Um die Arbeitsziele zu erreichen, orientiert sich der Lösungsweg an der Produktionskette. Fahrzeuginterieur-Bauteile dienen als Beispiele für die Untersuchungen. Es werden biogene Compounds aus Naturfaser und PP/PE-Matrix untersucht. Alternativ kann ein biobasiertes Material auf Cellulosebasis getestet werden. Die Kunststoffteile werden durch Spritzgießen und mittels granulatbasierter Extrusion in der additiven Fertigung hergestellt. Im nächsten Schritt entsteht im Fügen durch Kleben sowie Schraubverbindung eine Baugruppe aus dem Kunststoffteil und einem dünnwandigen metallischen Blech. Bildbasierte Messverfahren optimieren dabei den Fertigungsprozess. Der Ressourcenverbrauch wird analysiert und auf Energie- und Materialeffizienz hin angepasst.

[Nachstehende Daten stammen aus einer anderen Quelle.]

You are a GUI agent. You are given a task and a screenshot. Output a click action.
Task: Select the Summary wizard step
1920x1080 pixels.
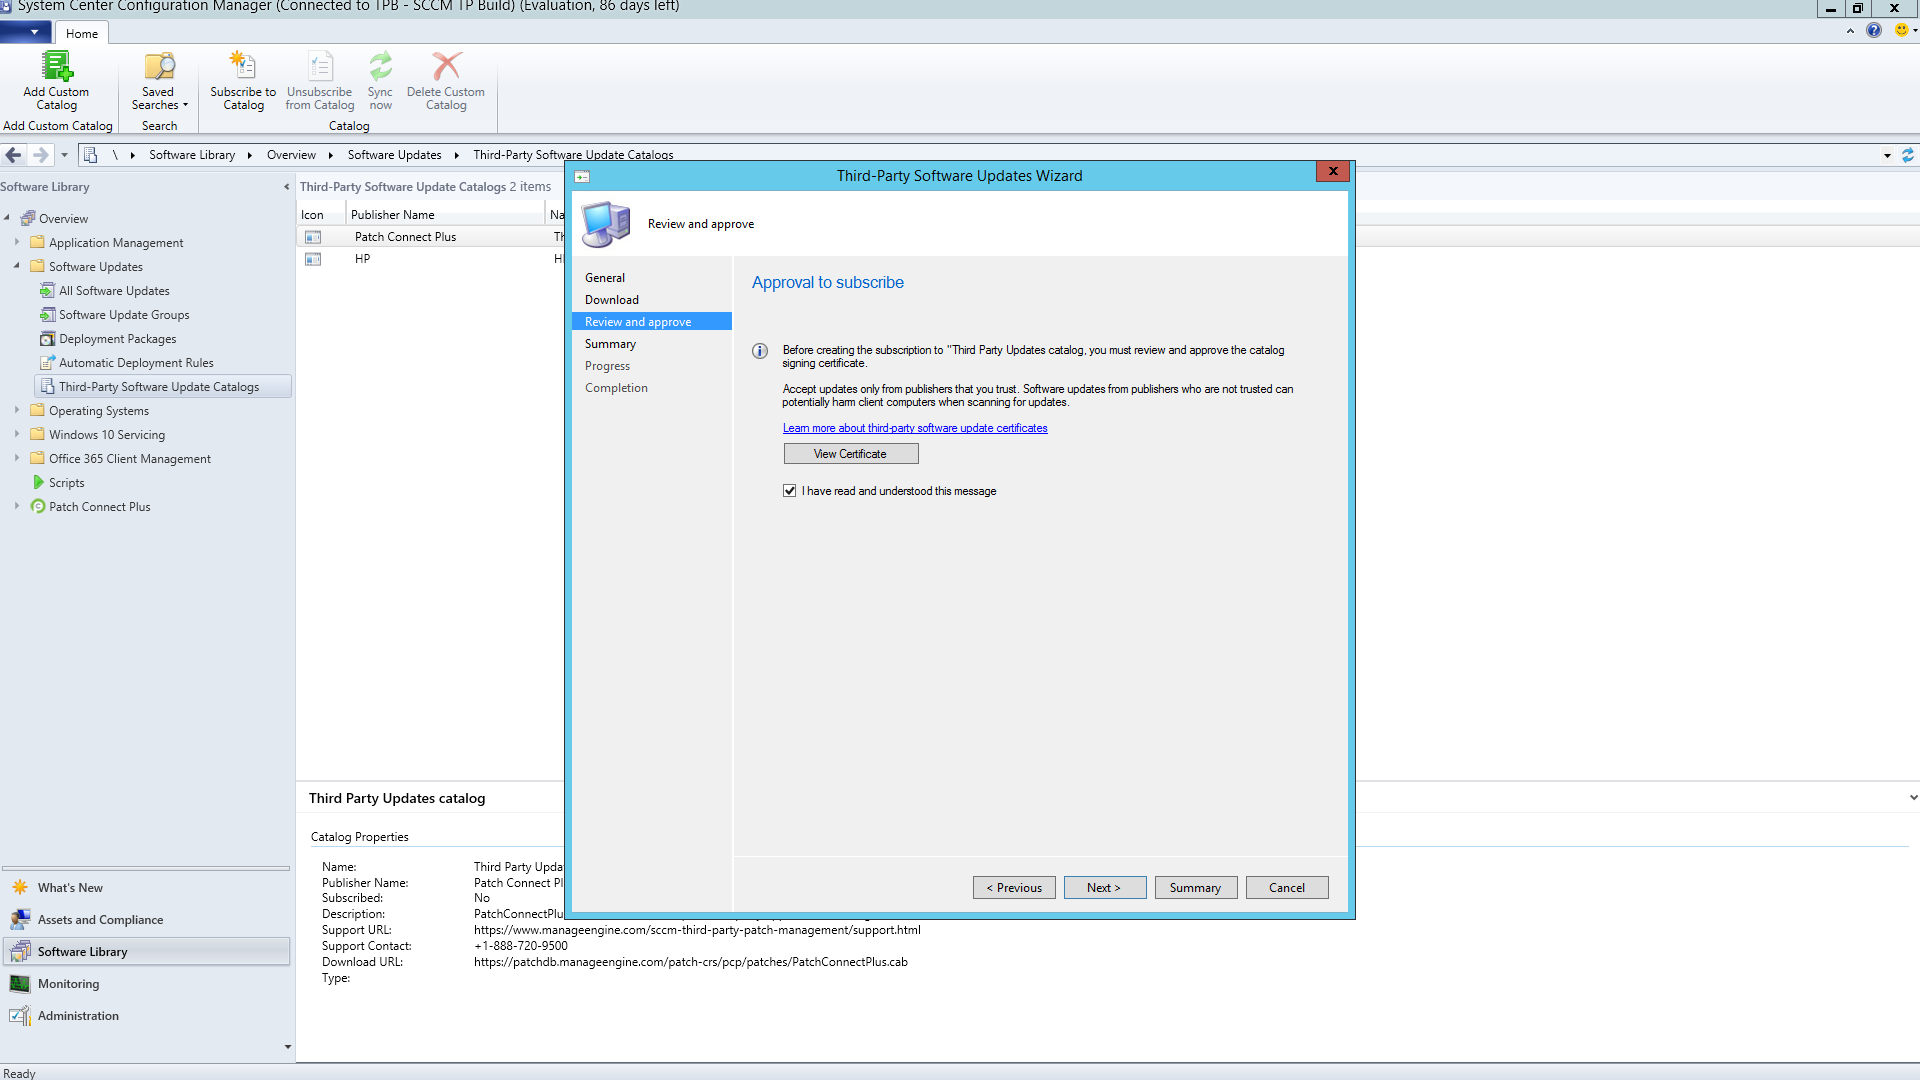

Perspektiven für Thüringer Unternehmen und Forschung

Mit den Projektergebnissen werden Grundlagen für Thüringer Unternehmen geschaffen, die im gezielten Transfer zu erweiterten Geschäftsmodellen führen und Wettbewerbsvorteile bedeuten. Das Vorhaben ebnet den Weg für die Thüringer Kunststoffverarbeiter zur Transformation vom klassischen Zulieferbetrieb im Sinne der „verlängerten Werkbank“ zu einem Qualitätslieferanten von Bauteilen aus biogenem Kunststoff mit einem erweiterten Serviceportfolio. Die praxisorientierte Ausrichtung der Forschungsgruppe und die enge Vernetzung mit Thüringer Unternehmen fördern zudem bereits in der Projektphase die Entwicklung neuer FuE-Projekte. Angesichts der hohen regionalen Relevanz des Themas werden weitere Vorhaben mit Thüringer Beteiligung erwartet, sowohl durch Landes- und Bundesförderung als auch durch eigenfinanzierte wirtschaftliche Projekte. Die durch das Projekt erarbeiteten Kompetenzen können im ThZM gebündelt und als eigener Kompetenzschwerpunkt weiterentwickelt und transferiert werden. Dadurch kann das ThZM als Ansprech- und Kompetenzpartner für Thüringer Unternehmen im Bereich der ressourcenschonenden Produktion und dazugehöriger Bilanzierung fungieren.

Die Forschungsgruppe setzt sich aus Wissenschaftlern der 5 Forschungseinrichtungen des ThZM, aus wissenschaftlichem Nachwuchs und einem Industriebeirat (Thüringer Unternehmen der Kunststoffbranche bzw. Experten zum Thema CO₂-Neutralität/Nachhaltigkeit) zusammen.